To assess the campaign's impact on daily health care tasks, the researchers, led by Anna Cavalli, of the Public Health Department at the Institute of Tropical Medicine in Antwerp, Belgium, assessed 16 health centers that were involved in the campaign via participant observation, interviews and document analysis.

The team found that two centers were already well-staffed and supported, and the additional mass drug distribution program did not disrupt regular health care duties. The other 14 centers, however, did not fare as well. "In more fragile health centers…additional program workload severely disturbed access to regular care, and we observed operational problems affecting the quality of mass drug distribution," Cavalli and her team noted.

And although education and training for the disease-centered programs helped staff improve delivery of the specific drugs, the initiatives did not "address other [disease] control strategies, such as curative care (e.g. eye surgery for trachoma) or sanitation," the researchers found. While in the field Cavalli and her colleagues saw many "missed opportunities for curative care," such as sick or injured children who lined up for the targeted drug distribution but who were not given the care they needed for other conditions.

As part of the master plans for these major campaigns, additional delivery and provision systems were established, but many of these operated alongside existing channels, thus straining personnel and logistic resources. "Disease-specific interventions implemented as parallel activities in fragile health services may further weaken their responsiveness to community needs," the researchers found.
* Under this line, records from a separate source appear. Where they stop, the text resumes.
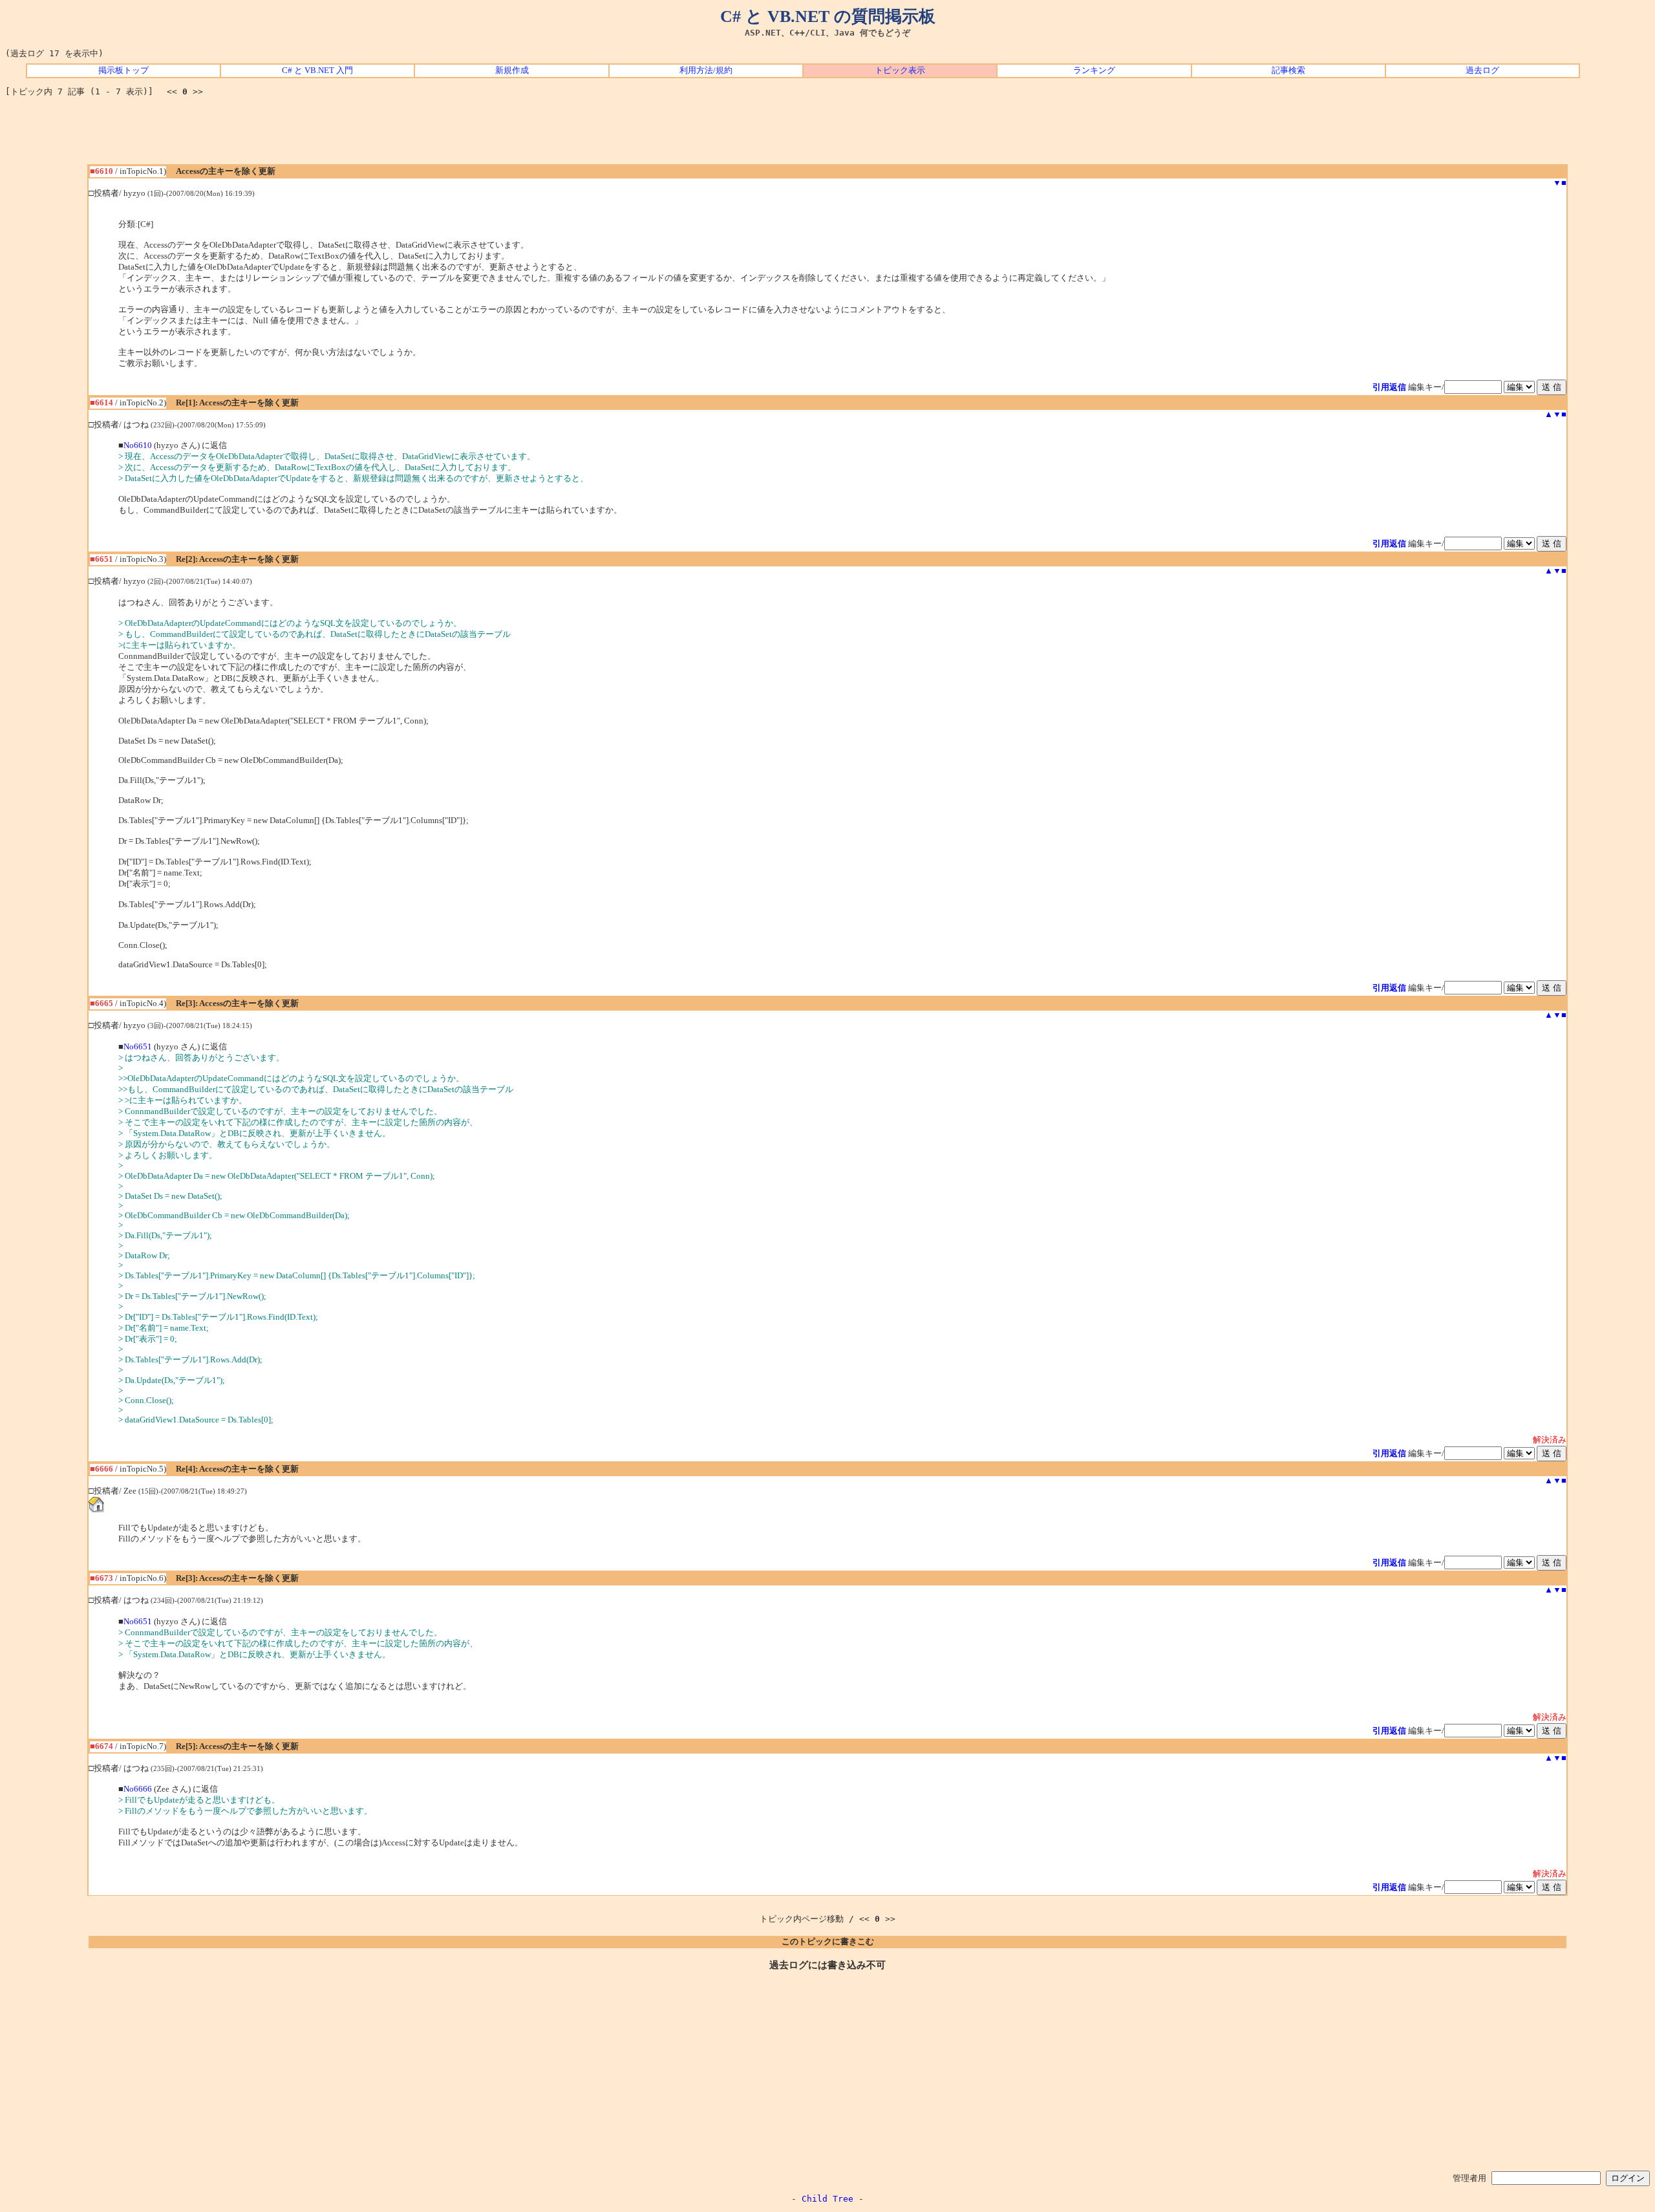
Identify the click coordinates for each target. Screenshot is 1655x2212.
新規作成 (512, 70)
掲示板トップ (123, 70)
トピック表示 (900, 70)
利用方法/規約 (705, 70)
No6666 (137, 1789)
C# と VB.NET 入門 (317, 70)
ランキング (1094, 70)
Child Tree (827, 2199)
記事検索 (1288, 70)
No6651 (137, 1046)
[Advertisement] (827, 135)
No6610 (137, 445)
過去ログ (1482, 70)
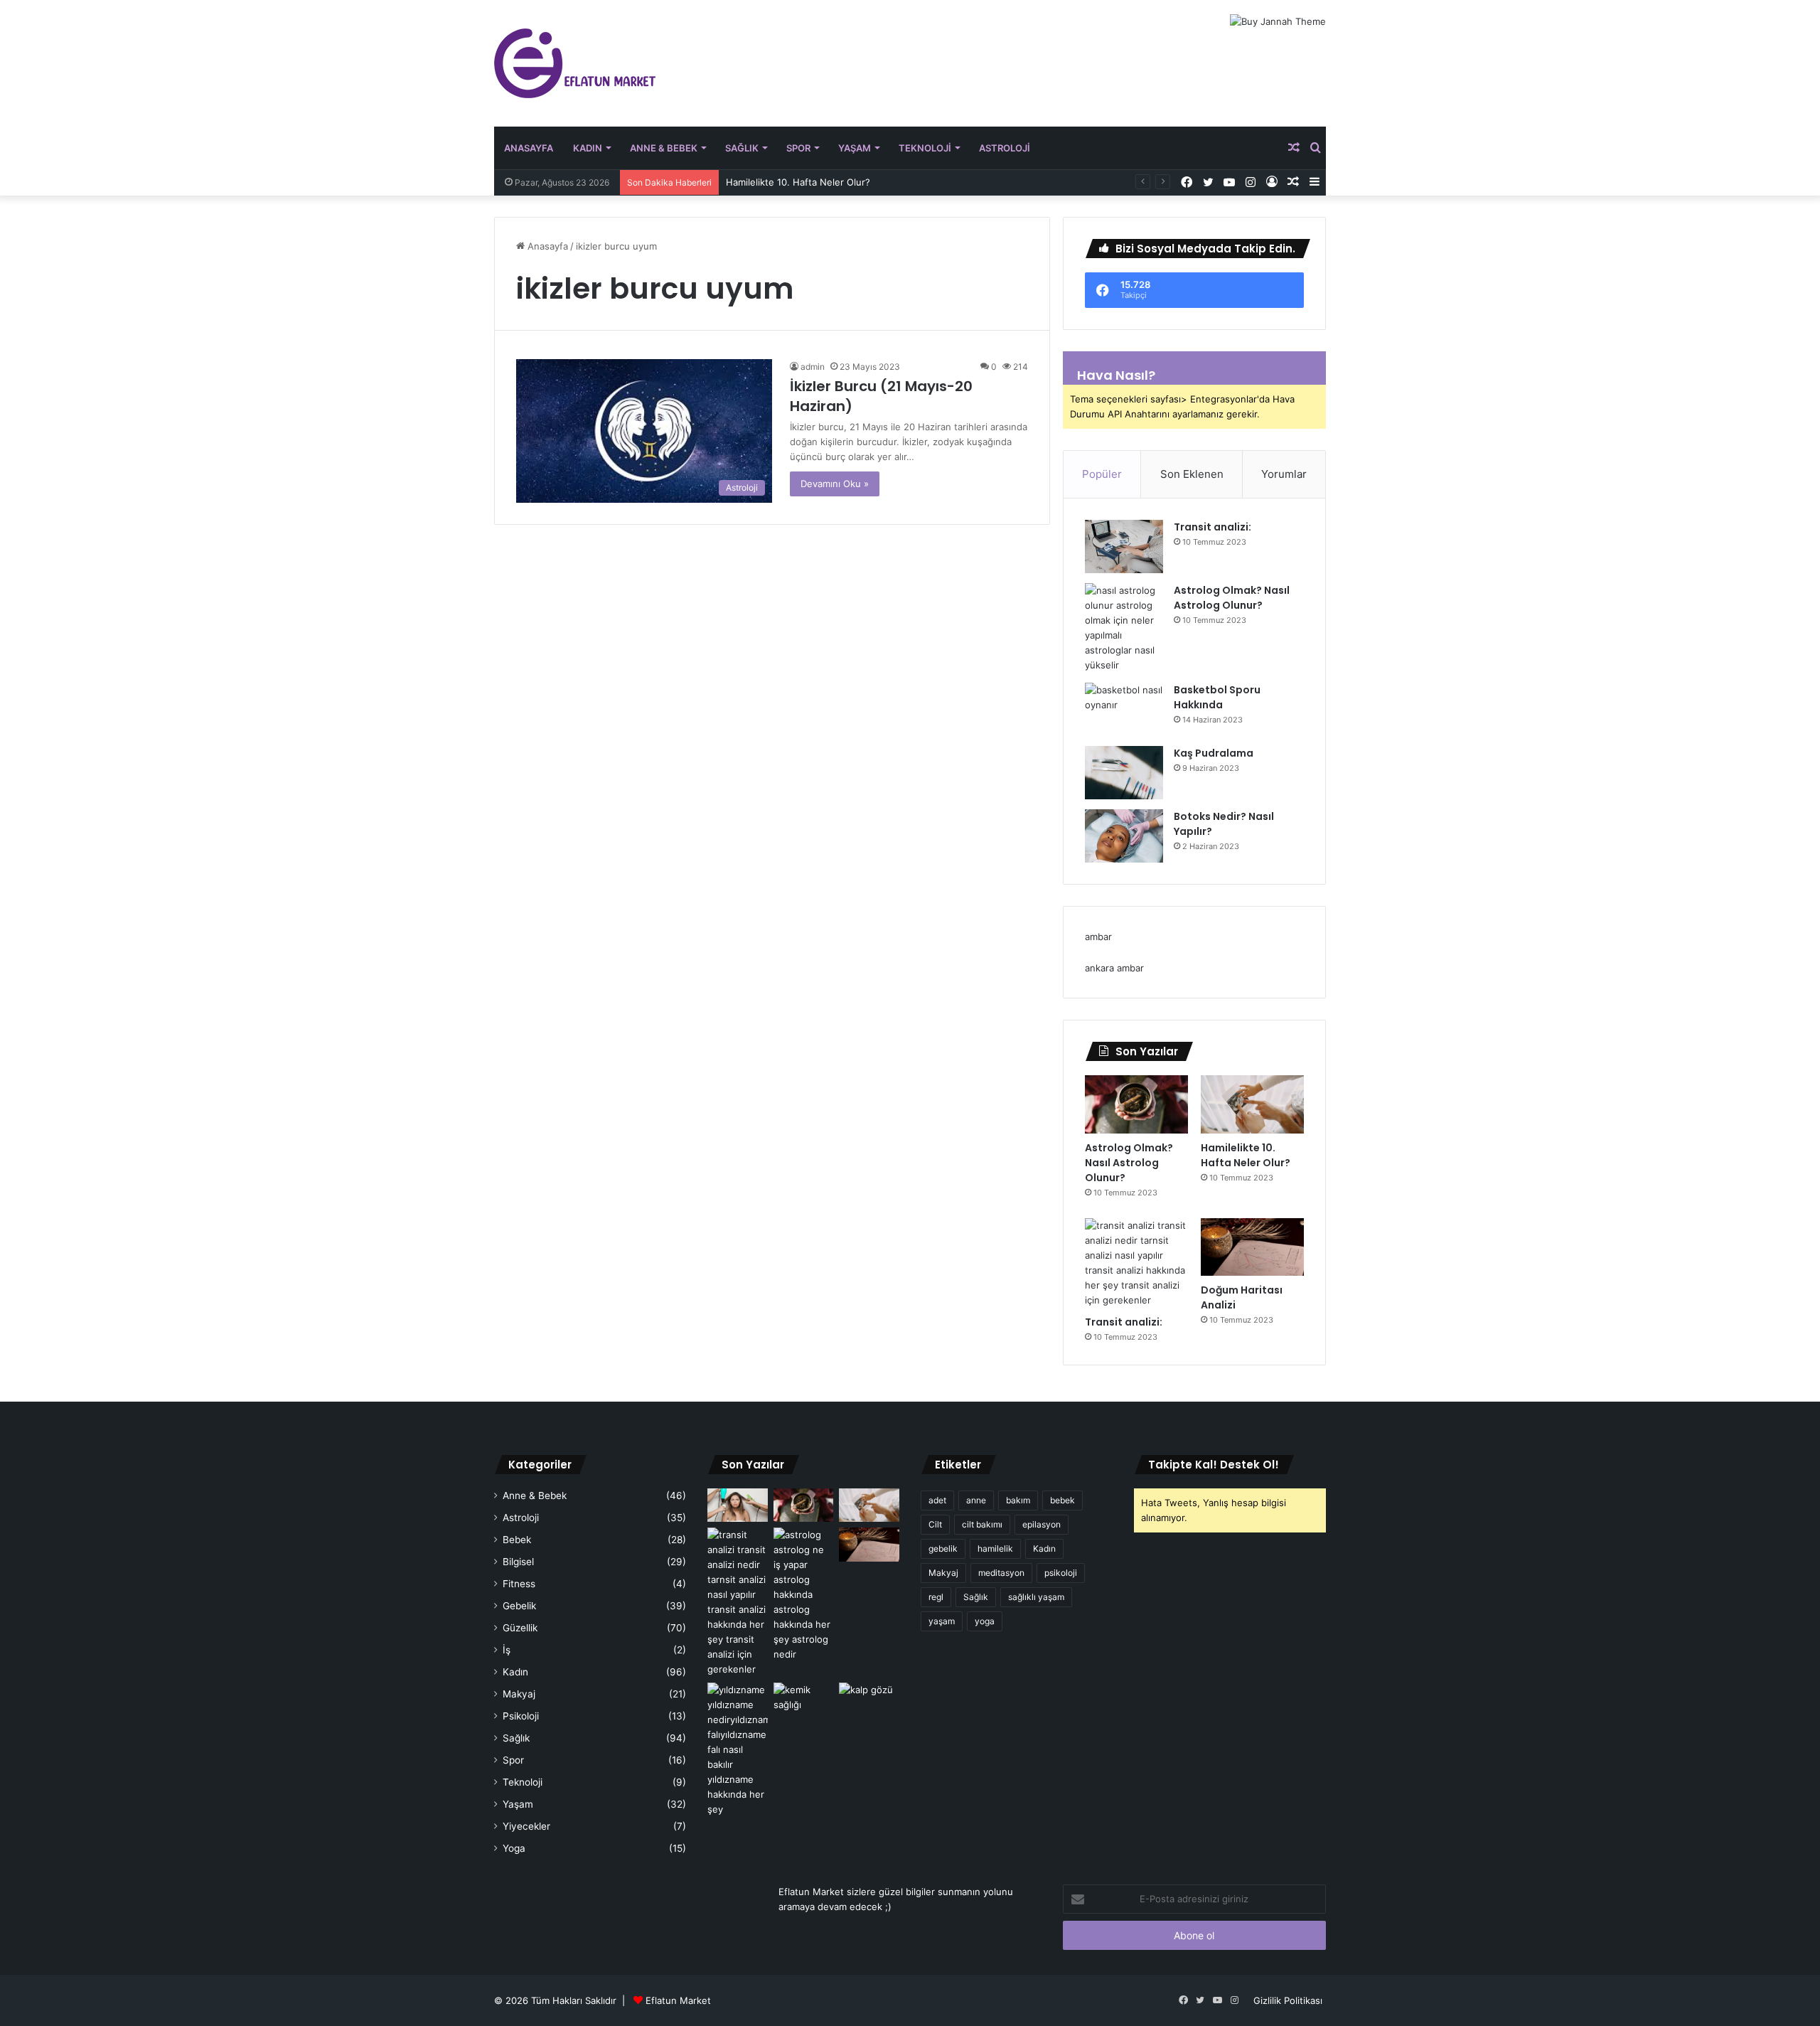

And "pressures to absorb donated drugs and reach short-term coverage results contributed to distract energies away from other priorities, including overall health systems strengthening."

The researchers however, don't advocate halting crucial targeted disease programs. "From a health systems perspective, the question is…not so much whether the balance of a specific [global health initiative program] is positive or negative," Cavalli and her co-authors noted. "Control of [neglected tropical diseases] in vulnerable communities is a necessity. But so is health system strengthening, in order to respond adequately to other health problems and to ensure sustainable achievements, including [neglected tropical disease] control."